No sabía cuánto tiempo les quedaba a los elfos antes de que la corrupción los consumiera por completo, pero si iba a ayudarlos, necesitaba trabajar rápido.
Sus pensamientos volvieron brevemente a Silvy. Su reacción esta mañana había sido inesperada, pero no haría comentarios. Si ella quería fingir que no había pasado nada, se lo permitiría. Por ahora.
Se secó, ajustó su túnica y se preparó para regresar a la habitación de invitados.
Iba a ser un día largo.
La voz del sistema resonó en la mente de Kyle mientras salía a la luz de la mañana.
[Advertencia: La Concentración de Maná Divino en el Área excede los umbrales seguros. Exposición letal inminente sin filtración.]
Kyle reconoció tranquilamente la advertencia y activó el Protocolo de Filtración Automática dentro de su cuerpo.
Un suave pulso de maná se extendió desde su núcleo, formando una barrera translúcida justo debajo de su piel, filtrando la toxicidad divina para evitar que entrara en su torrente sanguíneo.
Un leve resplandor bailó por su cuerpo antes de asentarse en la quietud.
—Estaré bien —murmuró para sí mismo.
Un centinela elfo le indicó en silencio que lo siguiera, y Kyle obedeció. Se movieron en silencio a través de los restos destrozados del pueblo, pasando por miradas cautelosas y francas miradas de desprecio.
La hostilidad era palpable en el aire—ninguno de los elfos confiaba en él. Kyle respondió a sus miradas con una calma divertida, sin sentirse intimidado ni insultado.
Pronto, se presentó una vez más ante el anciano jefe, que estaba sentado con las piernas cruzadas bajo una sombra marchita.
—Espero que hayas descansado bien —dijo el anciano, con voz queda.
—Lo hice. Pero no hay tiempo que perder.
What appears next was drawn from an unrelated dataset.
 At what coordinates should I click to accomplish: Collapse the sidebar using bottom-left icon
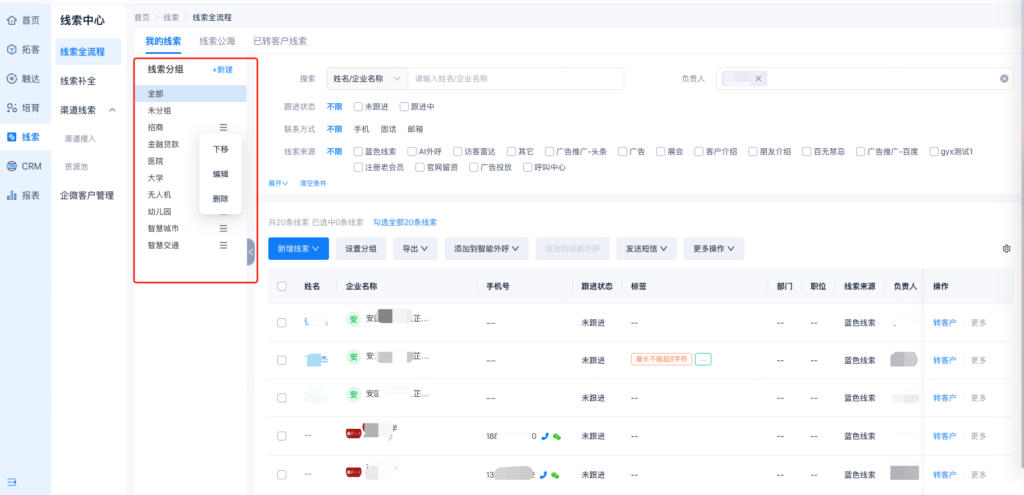tap(13, 482)
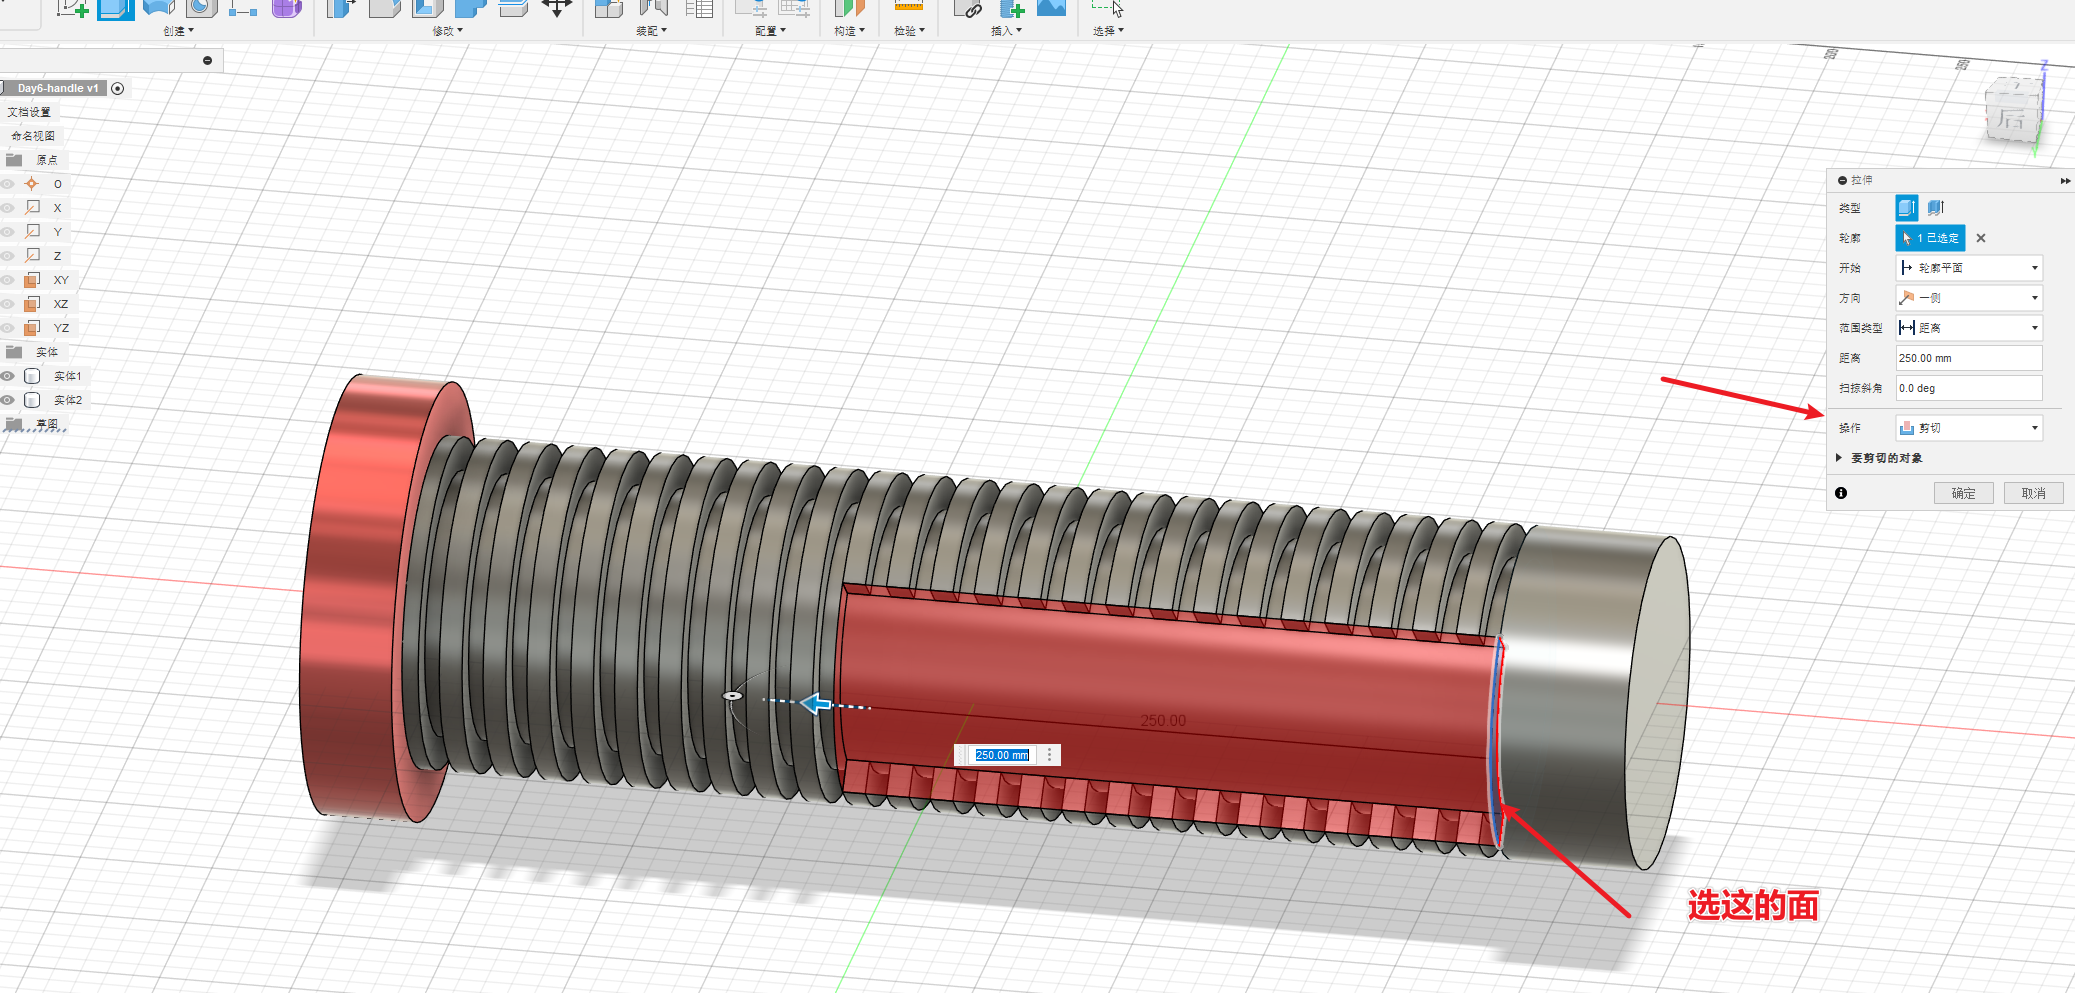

Me dirigiré a su árbol sagrado a continuación. Por el flujo de aura alrededor del pueblo, es el corazón de esta corrupción. Si voy a ayudarlos, necesito verlo —respondió Kyle.
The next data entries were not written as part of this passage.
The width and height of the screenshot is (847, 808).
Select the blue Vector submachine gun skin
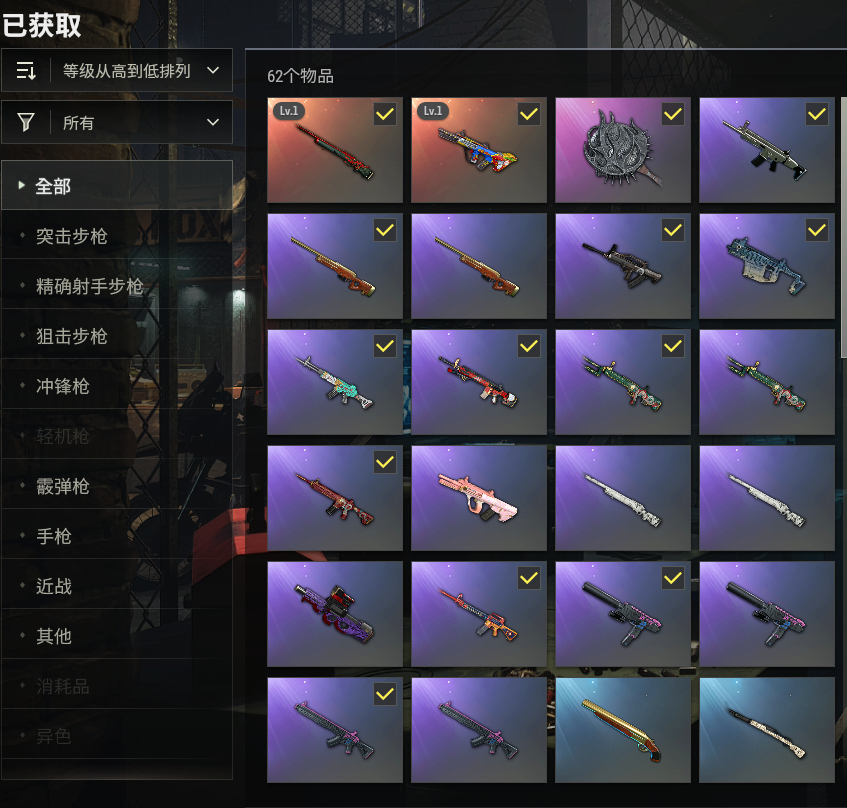pyautogui.click(x=767, y=266)
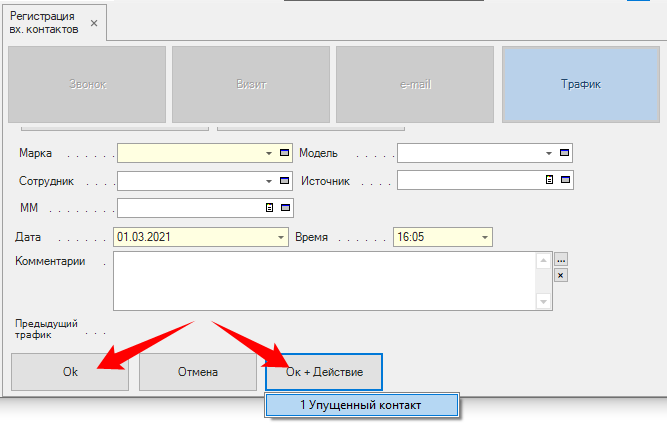Open the Дата date picker dropdown

click(x=280, y=237)
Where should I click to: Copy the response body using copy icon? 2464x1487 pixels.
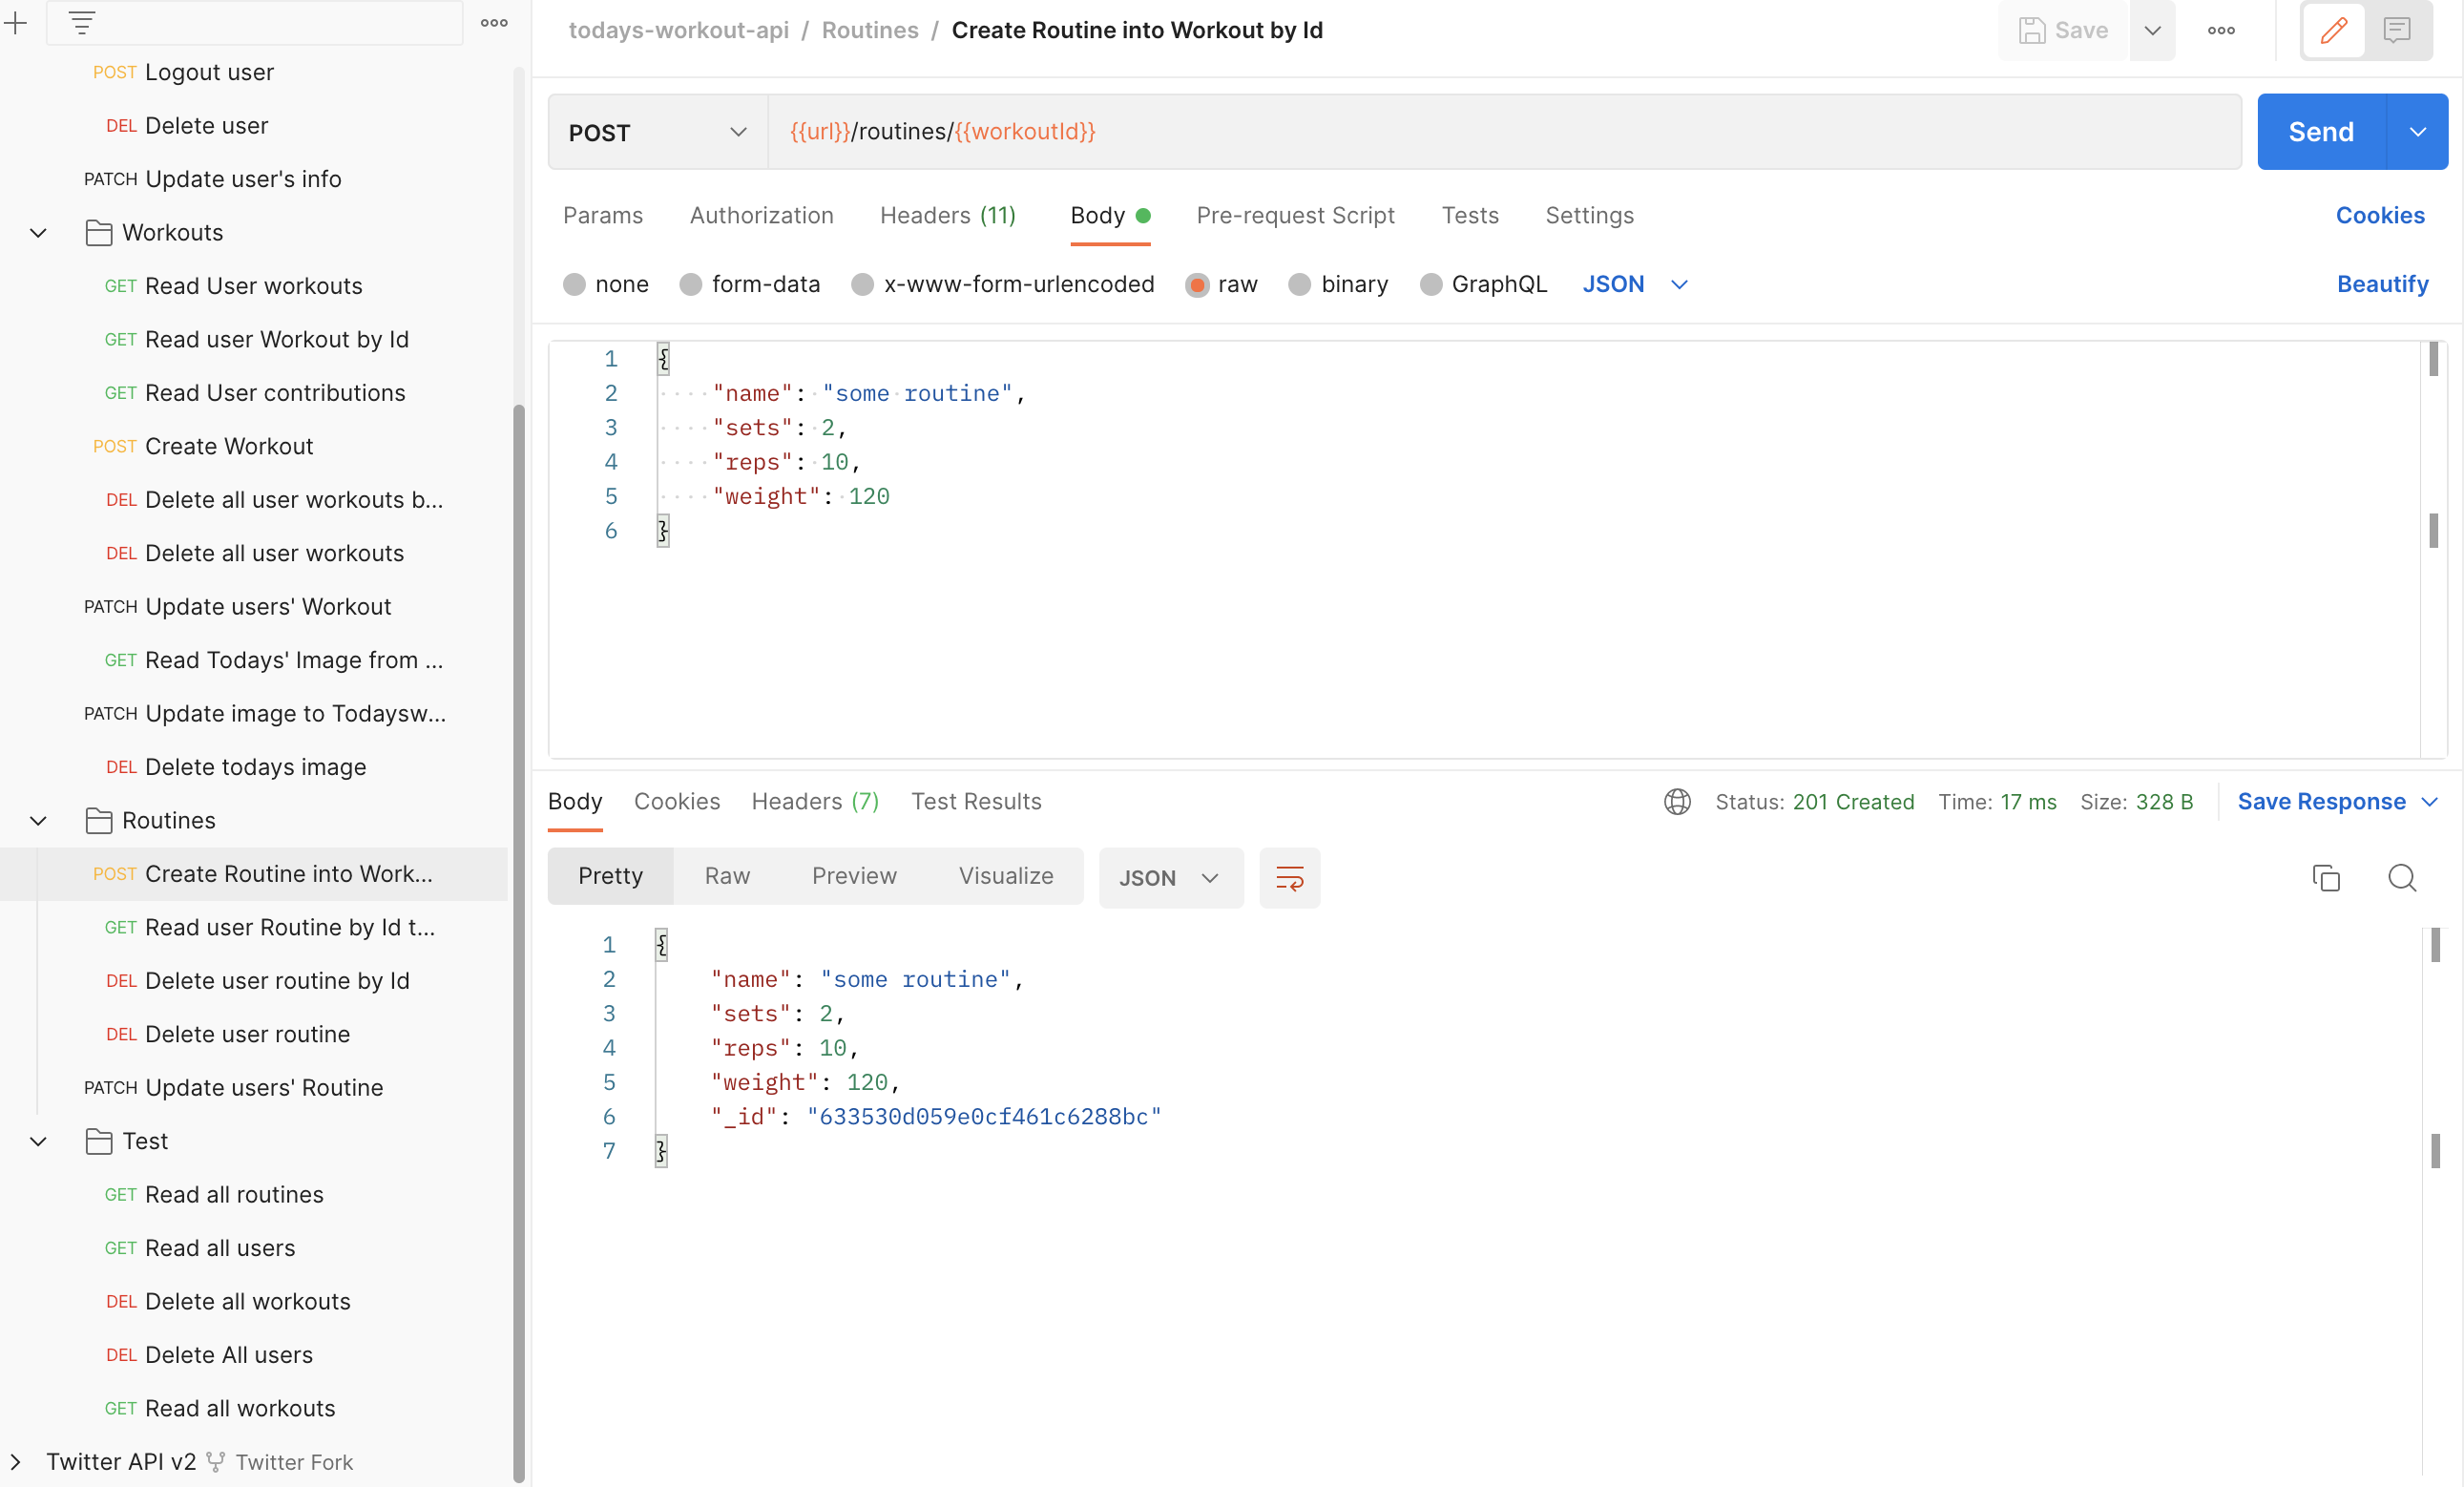2326,877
Por primera vez desde que se habían conocido, la duda brilló en las antiguas facciones del jefe.
Desvió la mirada, con los ojos persistiendo hacia el centro del pueblo—donde las raíces del árbol sagrado se retorcían bajo el suelo corrupto.
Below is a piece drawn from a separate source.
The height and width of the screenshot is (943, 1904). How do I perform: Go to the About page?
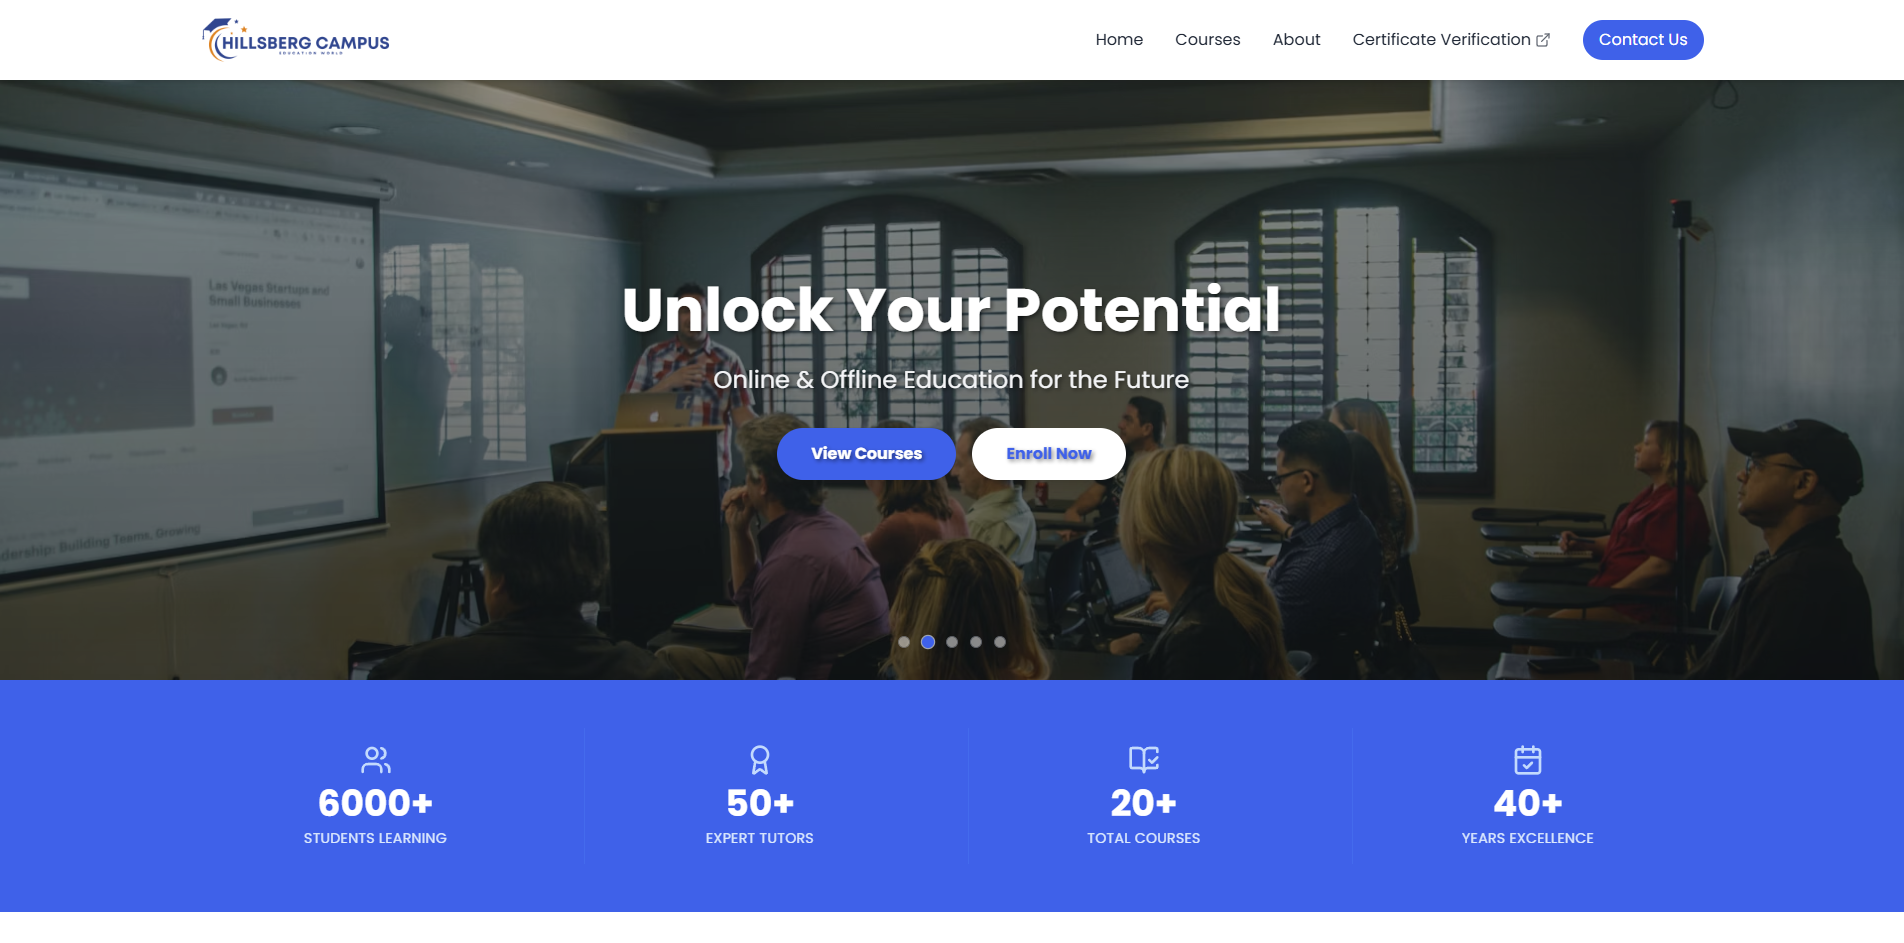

—El árbol… Es nuestro último santuario. Un lugar donde ningún forastero ha puesto pie durante siglos —murmuró.
Kyle no respondió con arrogancia ni presión.
Simplemente se quedó quieto, con la mirada firme, permitiendo que el peso de su determinación hablara por él. El silencio entre ellos se prolongó hasta que finalmente, el jefe suspiró.
—Puedes ir. Pero solo tú —dijo, aunque su voz llevaba un temblor.
En el momento en que esas palabras salieron de la boca del anciano, una oleada de indignación estalló entre los elfos circundantes.
—¡No puedes hablar en serio!
—¡Es un humano—contaminará el suelo sagrado!
—¿No sufrimos bastante la última vez que dejamos entrar a uno?
Docenas de voces airadas gritaron a la vez. Algunos dieron un paso adelante, con las manos en las armas, pero el anciano levantó una mano, silenciándolos con una sola orden.
—Este invitado es diferente. He dado mi palabra.
La multitud retrocedió a regañadientes, pero el veneno en sus ojos permaneció. Kyle ofreció al anciano un pequeño asentimiento.
—Regresaré pronto. Con suerte con respuestas si me permiten hacerlo. No soy alguien que haga promesas vacías.
La confianza de Kyle se mostraba en su rostro. Era suficiente para hacer que incluso algunos ancianos creyeran en lo que estaba diciendo. Pero no fue suficiente al final.